4. In 1987, when Jean Marie Le Pen went to Lourdes while campaigning, he was abused by a priest for profaning the Grotto. "Typically", Marnham tells us, "Le Pen enjoyed the last word. 'I am here to talk to God, not to his intermediaries', he said." (The book has a great deal on Le Pen, all of it interesting and perceptive, including the assertion that Mitterrand 'invented' Le Pen in 1983 by introducing proportional representation - read the book to get the full argumentation.)
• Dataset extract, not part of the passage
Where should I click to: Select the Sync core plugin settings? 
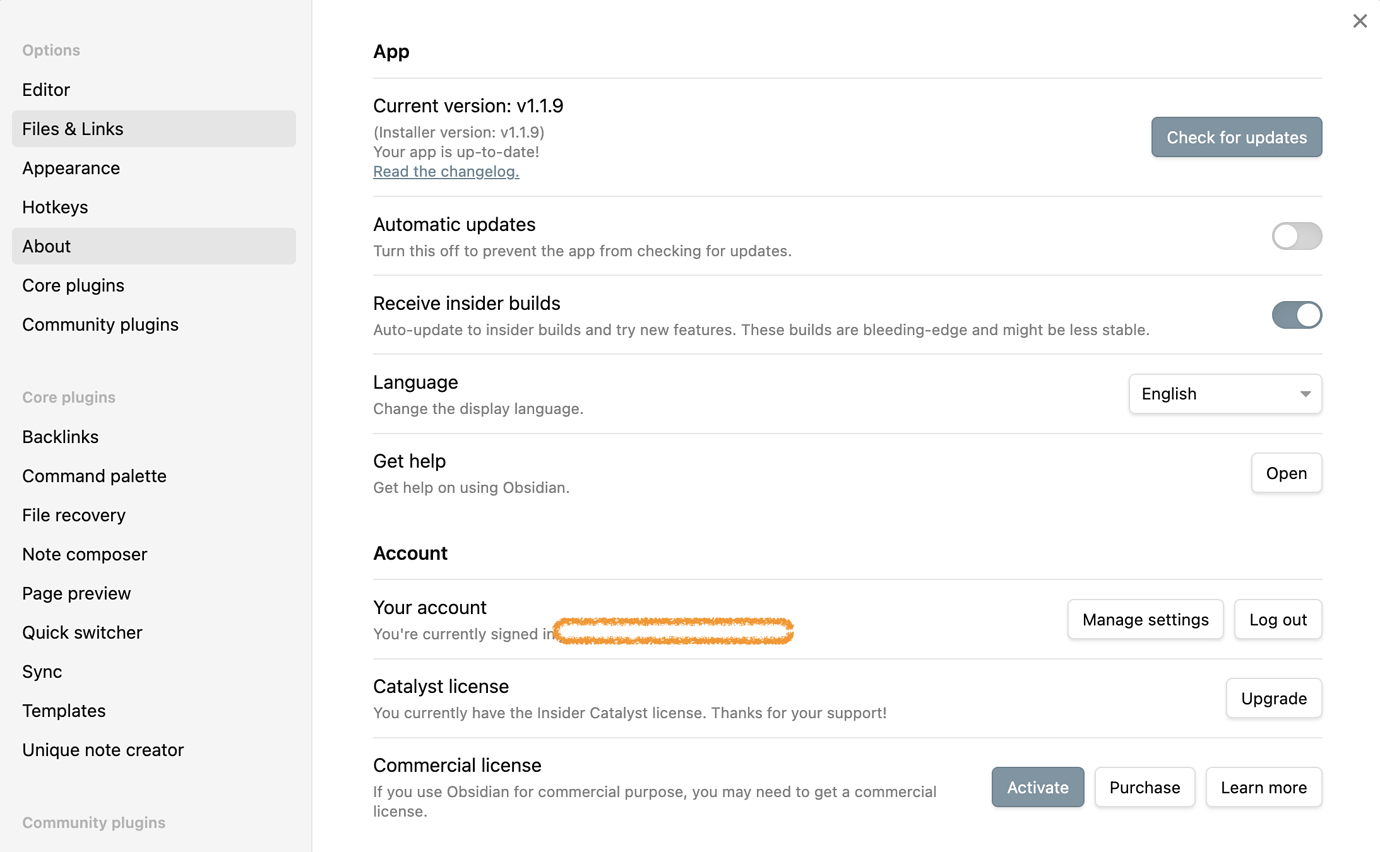tap(42, 672)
5. "One of those who escaped the guillotine was an aristocrat called M.de St-Cyr, and it would be nice to think that the story of how he did so was true. Dragged before a Revolutionary tribunal he was asked his name. 'De Saint-Cyr,' he replied. 'Nobility has been abolished', said the president. 'Well then, Saint-Cyr', he said. 'The time of the saints is passed', said the president. 'All right then, Cyr', said the aristocrat. 'We no longer use the word "sire" since the execution of the king', said his tormentor. At this point, the aristocrat lost his temper. 'Since I have no ame I must be an abstraction and since there is no law allowing you to try an abstraction I must be acquitted', he shouted. The judge then said, 'Citizen Abstraction, you are acquitted but you had better choose a good Republican name in the future if you wish to escape suspicion.'"
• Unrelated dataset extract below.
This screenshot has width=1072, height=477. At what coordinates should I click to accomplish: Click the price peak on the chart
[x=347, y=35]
If these examples amused you, I recommend you get the book. It is packed with so many more interesting passages and hilarious anecdotes. I loved it.

Monday, 2 February 2026

Recent Reading - The Favourite by Meredith Daneman



My reading is largely dictated by what I find in a bin at a local secondhand shop where there is a four-books-for-a-pound offer, (what I find that I think might be interesting I suppose I should say, for strict accuracy). "A masterful portrayal of a woman trapped in a web of self-perpetuating emotional triangles, of suicide and, most courageously, of psychic incest" is the description Faber and Faber, in its wisdom, placed on the back cover of this novel, presumably on the assumption that this was bound to entice readers to buy. 

Ugh. Luckily, I didn't read that blurb before I handed over my money. Instead, I flicked through the book's pages and saw that it is partly set in Sydney. I used to live in Sydney and love descriptions of it in fiction. Therefore, that was enough for me. 

How fortunate. The book is exceptional, brief and beautifully written - and nothing like that back cover explanation. The main character is a person whose life is overshadowed by the wounds inflicted by emotionally irresponsible, thoughtless parents. Meredith Daneman evokes beautifully what it is like to try to construct a life on foundations that are fragile, where a memory of being unconditionally loved and cared for is missing. 

If this makes the book sound precious, I promise it isn't. It is psychologically perceptive, vivid and entertaining, and I was glued. I am going to search out any other writing Daneman may have produced. On the evidence of this book, she is a superb writer.